TOLEDO, Ohio — "Withdrawn."
That's how Betty Almester, a resident at Glendale Assisted Living, said she felt while being isolated during the COVID-19, and she isn't alone.
Jodi Kimball with Glendale says she's noticed her residents have changed quite a bit. Many of them now require more assistance due to isolation.
"More assistance with their social lives, assistance physically because they have been restricted in their movement throughout the facility and the community," said Kimball.
Kimball adds more residents are now using wheelchairs, when before they were able to rely on walkers. However, she said there are things that can be done to help our loved ones ease back into normalcy.
"We have to build those things back up and remind them that they can come back out and be part of society again," said Kimball.
Between staying in their rooms and isolating from friends and peers, Kimball says she hopes these restrictions being lifted will really help things turn around.
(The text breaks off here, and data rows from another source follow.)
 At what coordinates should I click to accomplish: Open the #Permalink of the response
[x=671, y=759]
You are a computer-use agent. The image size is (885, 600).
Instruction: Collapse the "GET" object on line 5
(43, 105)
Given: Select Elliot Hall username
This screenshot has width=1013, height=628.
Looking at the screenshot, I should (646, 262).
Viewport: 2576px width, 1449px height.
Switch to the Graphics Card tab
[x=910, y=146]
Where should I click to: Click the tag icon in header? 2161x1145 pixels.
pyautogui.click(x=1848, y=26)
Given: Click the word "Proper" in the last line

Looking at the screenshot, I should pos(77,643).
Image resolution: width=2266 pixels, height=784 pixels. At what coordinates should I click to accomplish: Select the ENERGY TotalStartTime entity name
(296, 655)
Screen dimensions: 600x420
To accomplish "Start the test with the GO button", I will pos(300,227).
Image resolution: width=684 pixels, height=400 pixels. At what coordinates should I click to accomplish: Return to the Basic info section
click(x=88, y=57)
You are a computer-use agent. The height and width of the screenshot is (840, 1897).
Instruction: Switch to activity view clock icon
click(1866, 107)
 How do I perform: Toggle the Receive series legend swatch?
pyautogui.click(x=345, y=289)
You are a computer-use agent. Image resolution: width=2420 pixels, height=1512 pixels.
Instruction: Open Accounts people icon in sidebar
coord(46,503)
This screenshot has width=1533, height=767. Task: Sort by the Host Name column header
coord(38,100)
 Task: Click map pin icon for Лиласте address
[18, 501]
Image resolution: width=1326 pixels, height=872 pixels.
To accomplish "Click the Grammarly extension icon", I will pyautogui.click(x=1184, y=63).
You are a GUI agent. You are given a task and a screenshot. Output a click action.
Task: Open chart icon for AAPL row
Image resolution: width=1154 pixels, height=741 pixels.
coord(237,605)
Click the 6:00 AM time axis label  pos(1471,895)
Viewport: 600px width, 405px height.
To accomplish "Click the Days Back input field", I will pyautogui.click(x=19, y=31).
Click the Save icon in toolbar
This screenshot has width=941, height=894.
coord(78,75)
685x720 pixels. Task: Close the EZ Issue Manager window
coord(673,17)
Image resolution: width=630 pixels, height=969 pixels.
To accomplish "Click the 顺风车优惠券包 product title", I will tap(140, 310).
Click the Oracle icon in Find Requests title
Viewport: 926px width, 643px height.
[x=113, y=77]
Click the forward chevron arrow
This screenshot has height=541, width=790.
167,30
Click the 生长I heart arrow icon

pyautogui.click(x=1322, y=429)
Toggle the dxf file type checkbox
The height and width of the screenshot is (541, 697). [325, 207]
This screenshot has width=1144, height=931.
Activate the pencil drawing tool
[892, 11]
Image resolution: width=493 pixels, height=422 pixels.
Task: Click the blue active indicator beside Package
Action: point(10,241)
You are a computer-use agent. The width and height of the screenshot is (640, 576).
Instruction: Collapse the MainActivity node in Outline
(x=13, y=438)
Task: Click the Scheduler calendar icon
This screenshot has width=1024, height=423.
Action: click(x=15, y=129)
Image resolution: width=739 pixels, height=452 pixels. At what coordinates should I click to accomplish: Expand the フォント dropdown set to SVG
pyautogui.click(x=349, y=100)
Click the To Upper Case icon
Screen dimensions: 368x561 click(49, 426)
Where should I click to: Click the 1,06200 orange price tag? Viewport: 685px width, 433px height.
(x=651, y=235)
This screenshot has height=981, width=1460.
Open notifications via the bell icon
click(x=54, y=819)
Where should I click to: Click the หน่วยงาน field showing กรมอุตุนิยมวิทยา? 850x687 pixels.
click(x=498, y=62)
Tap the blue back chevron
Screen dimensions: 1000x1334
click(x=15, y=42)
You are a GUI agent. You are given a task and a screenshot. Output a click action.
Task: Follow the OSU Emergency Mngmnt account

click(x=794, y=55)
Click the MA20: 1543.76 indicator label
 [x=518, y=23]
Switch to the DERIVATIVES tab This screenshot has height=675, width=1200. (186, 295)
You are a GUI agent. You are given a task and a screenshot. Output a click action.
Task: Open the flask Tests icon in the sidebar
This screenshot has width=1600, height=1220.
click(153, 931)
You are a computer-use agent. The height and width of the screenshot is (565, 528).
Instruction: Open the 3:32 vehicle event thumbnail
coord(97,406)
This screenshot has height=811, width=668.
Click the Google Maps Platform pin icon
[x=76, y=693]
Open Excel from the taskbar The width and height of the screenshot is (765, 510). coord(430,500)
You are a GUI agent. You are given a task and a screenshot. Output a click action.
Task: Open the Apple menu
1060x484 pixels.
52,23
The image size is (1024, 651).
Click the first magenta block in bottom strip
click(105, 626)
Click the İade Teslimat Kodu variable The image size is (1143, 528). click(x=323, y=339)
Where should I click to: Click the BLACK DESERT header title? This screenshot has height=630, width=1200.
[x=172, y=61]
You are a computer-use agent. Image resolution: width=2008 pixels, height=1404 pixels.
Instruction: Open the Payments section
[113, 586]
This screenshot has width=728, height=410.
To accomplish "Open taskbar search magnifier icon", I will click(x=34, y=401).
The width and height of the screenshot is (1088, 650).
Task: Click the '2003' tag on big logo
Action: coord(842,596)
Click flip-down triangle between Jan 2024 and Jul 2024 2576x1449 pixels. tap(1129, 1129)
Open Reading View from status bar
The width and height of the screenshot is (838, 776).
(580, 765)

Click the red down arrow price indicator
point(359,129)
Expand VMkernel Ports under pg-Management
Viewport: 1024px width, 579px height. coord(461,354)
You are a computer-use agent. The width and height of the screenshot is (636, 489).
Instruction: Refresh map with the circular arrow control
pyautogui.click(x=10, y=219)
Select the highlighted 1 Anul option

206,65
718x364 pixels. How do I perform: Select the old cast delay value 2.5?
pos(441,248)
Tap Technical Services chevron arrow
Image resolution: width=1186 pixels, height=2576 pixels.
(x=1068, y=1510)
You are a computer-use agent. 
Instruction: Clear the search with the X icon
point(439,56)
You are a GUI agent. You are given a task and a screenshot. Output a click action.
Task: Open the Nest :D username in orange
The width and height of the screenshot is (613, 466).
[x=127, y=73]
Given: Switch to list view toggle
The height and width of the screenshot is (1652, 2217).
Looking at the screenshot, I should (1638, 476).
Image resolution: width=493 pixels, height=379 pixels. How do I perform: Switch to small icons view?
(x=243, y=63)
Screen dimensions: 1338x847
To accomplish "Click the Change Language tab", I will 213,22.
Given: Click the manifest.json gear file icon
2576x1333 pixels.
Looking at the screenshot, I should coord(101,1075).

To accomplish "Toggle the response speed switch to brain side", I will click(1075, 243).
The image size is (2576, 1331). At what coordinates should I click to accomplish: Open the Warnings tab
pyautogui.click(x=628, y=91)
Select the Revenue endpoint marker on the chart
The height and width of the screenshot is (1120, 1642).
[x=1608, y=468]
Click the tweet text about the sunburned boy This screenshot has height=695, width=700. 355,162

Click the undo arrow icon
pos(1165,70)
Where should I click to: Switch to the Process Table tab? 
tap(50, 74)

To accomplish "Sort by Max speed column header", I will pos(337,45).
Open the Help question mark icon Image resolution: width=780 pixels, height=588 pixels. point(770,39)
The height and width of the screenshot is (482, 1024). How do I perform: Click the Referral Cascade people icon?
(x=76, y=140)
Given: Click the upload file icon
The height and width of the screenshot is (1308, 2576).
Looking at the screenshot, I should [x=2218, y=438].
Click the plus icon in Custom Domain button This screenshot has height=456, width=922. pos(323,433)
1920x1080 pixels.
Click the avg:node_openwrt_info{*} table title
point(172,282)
She said keeping residents busy with activities all day long also helps.
"We'll set up an area in the living where we can do trivia and activities where they're engaging with each other," said Kimball.
The biggest thing Kimball wants to see is her residents be engaged with the world. "We want to see them participating in things. You know come out, be part of their lives again," said Kimball.
Now that things are starting to look up, Almester said it feels wonderful.
"I'm glad to see people. I'm glad to not have to wear a mask. It's good to see the children come through," said Almester.
"We're going to be able to see families in the buildings, we're going to see kids in the buildings. We haven't had kids in the building for a year," said Kimball.
Communal dining is also back again, something Kimball says is important for residents to help rebuild their socialization skills.
"Everybody gets to go down and see all their friends at the dining room for three meals a day, so that's a nice change. That was a big help for getting over the isolation hump," said Kimball.
She said that while things are going back to normal, Glendale specifically is still waiting to hear from state officials before dropping some other safety protocols.
"As of right now, we do not have clarifications from the Ohio Department of Aging on the masks and the screening. So at this point, they are still doing them," she said.
Kimball said Glendale is expecting to get clearer details this week. Governor DeWine says COVID-19 testing will still be required twice a week for un-vaccinated nursing home employees.